## Actions to take
(a) In the Docker firewall text, what can iptables filter rules do to packets?
(b) Please edit the Docker firewall text, beginning at the words "To understand how" and stopping after "or reject packets.", so that "packets" becomes "network traffic".
-- Text passage start --
17 March 2023
Docker likes to make things simple. If you expose a port on a host, then by default it is open to anything which can connect to the host, even if the host firewall by default drops all incoming requests. Many people have been surprised and burned by this over the years. Dockers affect on iptables is documented, but it doesn't make it super clear that if your firewall is set to drop by default, docker exposed services are still publicly accessible.
To understand how Docker bypasses the firewall, we need to look into how iptables works.
Iptables has a concept of tables and filter chains. A table can have a series of chains within it, and the chains can have filter rules, which can accept, drop or reject packets.
-- Text passage end --
-- Items start --
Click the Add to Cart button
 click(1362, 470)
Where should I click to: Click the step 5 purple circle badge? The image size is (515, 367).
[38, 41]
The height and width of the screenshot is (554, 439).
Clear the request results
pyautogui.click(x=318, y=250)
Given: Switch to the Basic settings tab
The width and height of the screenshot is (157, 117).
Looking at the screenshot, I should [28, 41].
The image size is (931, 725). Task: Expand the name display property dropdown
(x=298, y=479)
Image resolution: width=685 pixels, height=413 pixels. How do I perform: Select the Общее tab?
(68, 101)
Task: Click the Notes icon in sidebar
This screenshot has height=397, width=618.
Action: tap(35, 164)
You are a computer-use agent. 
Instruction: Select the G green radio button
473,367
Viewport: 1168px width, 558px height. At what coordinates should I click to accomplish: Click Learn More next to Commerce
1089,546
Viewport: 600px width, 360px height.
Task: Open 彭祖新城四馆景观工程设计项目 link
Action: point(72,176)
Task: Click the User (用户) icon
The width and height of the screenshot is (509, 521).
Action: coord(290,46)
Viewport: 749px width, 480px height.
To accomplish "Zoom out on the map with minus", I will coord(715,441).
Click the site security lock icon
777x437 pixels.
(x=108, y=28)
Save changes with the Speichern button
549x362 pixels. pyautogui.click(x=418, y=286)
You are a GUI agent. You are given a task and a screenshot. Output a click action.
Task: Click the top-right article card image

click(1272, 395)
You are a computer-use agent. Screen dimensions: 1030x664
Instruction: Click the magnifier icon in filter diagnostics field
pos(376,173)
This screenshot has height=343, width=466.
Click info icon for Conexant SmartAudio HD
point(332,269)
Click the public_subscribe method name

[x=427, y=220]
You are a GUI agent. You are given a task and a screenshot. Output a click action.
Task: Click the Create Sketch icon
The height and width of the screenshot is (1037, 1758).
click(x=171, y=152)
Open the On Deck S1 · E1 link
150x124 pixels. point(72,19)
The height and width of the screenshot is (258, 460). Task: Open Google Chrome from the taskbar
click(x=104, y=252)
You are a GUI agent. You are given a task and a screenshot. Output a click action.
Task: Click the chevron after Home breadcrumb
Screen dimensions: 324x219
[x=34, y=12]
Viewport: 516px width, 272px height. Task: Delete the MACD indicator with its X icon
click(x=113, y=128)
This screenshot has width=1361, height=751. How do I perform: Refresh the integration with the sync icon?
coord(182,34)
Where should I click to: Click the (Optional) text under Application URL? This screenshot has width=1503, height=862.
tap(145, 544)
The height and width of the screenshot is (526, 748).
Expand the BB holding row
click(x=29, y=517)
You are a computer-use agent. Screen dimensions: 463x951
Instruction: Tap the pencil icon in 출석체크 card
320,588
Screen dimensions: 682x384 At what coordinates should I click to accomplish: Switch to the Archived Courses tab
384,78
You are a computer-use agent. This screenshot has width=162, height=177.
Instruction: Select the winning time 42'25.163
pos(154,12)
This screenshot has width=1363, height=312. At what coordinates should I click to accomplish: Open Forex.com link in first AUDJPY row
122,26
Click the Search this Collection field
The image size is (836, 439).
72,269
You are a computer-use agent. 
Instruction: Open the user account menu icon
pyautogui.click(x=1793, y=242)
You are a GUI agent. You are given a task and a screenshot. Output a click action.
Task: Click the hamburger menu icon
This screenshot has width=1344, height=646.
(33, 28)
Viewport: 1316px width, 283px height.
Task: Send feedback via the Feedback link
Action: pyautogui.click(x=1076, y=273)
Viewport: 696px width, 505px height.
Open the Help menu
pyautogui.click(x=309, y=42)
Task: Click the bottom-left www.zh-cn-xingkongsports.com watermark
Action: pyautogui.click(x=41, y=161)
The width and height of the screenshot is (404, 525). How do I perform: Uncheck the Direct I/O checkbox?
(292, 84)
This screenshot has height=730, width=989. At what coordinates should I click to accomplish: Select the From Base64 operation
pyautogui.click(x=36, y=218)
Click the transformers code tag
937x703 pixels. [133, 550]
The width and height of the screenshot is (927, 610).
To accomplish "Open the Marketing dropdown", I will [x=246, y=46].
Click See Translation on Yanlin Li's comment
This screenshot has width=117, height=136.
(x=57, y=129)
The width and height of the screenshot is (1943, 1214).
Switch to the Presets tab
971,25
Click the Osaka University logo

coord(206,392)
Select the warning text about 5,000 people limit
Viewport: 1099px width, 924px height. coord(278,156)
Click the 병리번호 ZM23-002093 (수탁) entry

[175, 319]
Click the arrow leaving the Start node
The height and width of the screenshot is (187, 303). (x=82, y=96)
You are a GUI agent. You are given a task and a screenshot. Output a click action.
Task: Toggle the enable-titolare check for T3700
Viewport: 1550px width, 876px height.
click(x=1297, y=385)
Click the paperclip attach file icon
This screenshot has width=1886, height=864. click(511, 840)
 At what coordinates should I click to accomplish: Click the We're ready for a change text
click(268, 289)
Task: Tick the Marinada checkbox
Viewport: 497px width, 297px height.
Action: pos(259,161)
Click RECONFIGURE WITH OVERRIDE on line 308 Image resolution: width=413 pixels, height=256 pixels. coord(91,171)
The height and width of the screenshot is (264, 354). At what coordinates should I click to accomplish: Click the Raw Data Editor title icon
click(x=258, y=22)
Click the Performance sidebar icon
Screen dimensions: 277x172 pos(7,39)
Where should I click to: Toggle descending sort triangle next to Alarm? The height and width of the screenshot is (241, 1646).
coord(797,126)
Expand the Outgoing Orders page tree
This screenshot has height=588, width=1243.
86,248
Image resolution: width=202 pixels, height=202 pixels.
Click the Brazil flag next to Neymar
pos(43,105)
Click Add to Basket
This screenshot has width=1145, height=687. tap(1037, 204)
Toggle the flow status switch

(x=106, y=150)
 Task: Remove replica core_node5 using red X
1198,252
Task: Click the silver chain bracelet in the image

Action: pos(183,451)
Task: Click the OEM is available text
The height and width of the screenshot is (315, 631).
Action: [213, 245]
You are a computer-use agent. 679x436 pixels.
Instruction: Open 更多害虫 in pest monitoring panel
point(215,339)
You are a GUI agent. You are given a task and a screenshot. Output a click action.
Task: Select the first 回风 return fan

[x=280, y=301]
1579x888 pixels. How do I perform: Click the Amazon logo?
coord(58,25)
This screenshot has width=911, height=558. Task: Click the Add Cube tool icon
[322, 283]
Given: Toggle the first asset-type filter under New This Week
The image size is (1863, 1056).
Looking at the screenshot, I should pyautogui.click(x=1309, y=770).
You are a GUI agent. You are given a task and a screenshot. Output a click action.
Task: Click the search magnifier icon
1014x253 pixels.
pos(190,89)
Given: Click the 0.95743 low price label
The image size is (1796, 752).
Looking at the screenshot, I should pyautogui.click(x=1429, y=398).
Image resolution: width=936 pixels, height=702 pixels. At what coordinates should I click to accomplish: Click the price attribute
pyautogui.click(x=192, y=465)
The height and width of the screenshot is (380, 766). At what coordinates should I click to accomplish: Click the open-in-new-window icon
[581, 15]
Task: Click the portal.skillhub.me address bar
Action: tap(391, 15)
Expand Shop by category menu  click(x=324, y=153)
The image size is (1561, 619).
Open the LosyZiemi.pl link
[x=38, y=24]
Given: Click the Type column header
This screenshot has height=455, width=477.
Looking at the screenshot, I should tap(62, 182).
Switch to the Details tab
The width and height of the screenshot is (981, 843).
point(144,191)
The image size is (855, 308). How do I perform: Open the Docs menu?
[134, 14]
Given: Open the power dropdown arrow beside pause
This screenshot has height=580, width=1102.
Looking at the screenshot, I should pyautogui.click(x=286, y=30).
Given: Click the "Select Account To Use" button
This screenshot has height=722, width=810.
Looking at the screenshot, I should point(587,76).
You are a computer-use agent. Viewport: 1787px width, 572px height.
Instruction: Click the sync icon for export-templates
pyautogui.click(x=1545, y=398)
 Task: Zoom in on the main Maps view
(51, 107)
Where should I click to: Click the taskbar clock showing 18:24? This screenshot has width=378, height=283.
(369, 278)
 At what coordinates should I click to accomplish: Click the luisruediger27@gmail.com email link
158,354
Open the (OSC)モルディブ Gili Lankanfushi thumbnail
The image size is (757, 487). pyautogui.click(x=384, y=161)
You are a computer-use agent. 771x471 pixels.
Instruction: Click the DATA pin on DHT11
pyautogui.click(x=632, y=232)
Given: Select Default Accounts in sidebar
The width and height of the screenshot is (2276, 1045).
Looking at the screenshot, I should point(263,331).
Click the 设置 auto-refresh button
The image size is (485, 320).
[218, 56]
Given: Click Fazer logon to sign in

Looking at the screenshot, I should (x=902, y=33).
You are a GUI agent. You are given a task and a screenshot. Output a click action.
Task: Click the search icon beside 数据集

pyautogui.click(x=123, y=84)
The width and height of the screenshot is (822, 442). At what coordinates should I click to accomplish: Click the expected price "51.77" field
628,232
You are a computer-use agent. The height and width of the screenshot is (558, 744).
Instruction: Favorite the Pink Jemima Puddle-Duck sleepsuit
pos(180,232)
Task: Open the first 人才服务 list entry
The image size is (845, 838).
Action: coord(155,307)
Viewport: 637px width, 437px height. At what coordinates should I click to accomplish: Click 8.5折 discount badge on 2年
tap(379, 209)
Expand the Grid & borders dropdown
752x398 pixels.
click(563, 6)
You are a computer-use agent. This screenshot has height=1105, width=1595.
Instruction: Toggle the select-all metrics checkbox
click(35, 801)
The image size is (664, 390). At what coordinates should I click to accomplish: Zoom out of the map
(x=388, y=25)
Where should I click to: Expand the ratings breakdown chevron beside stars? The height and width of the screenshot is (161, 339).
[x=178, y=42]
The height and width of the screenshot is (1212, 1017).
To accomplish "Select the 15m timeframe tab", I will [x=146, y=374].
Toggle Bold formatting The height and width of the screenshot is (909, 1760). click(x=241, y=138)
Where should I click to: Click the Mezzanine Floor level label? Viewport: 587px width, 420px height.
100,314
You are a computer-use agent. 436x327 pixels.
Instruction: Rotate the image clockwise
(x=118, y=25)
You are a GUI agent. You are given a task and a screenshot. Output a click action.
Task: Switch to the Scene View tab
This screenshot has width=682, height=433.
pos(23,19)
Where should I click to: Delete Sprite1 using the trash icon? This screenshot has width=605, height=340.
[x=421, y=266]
-- Items end --
## Expected outputs
(a) They can accept, drop, or reject packets.

(b)
To understand how Docker bypasses the firewall, we need to look into how iptables works.
Iptables has a concept of tables and filter chains. A table can have a series of chains within it, and the chains can have filter rules, which can accept, drop or reject network traffic.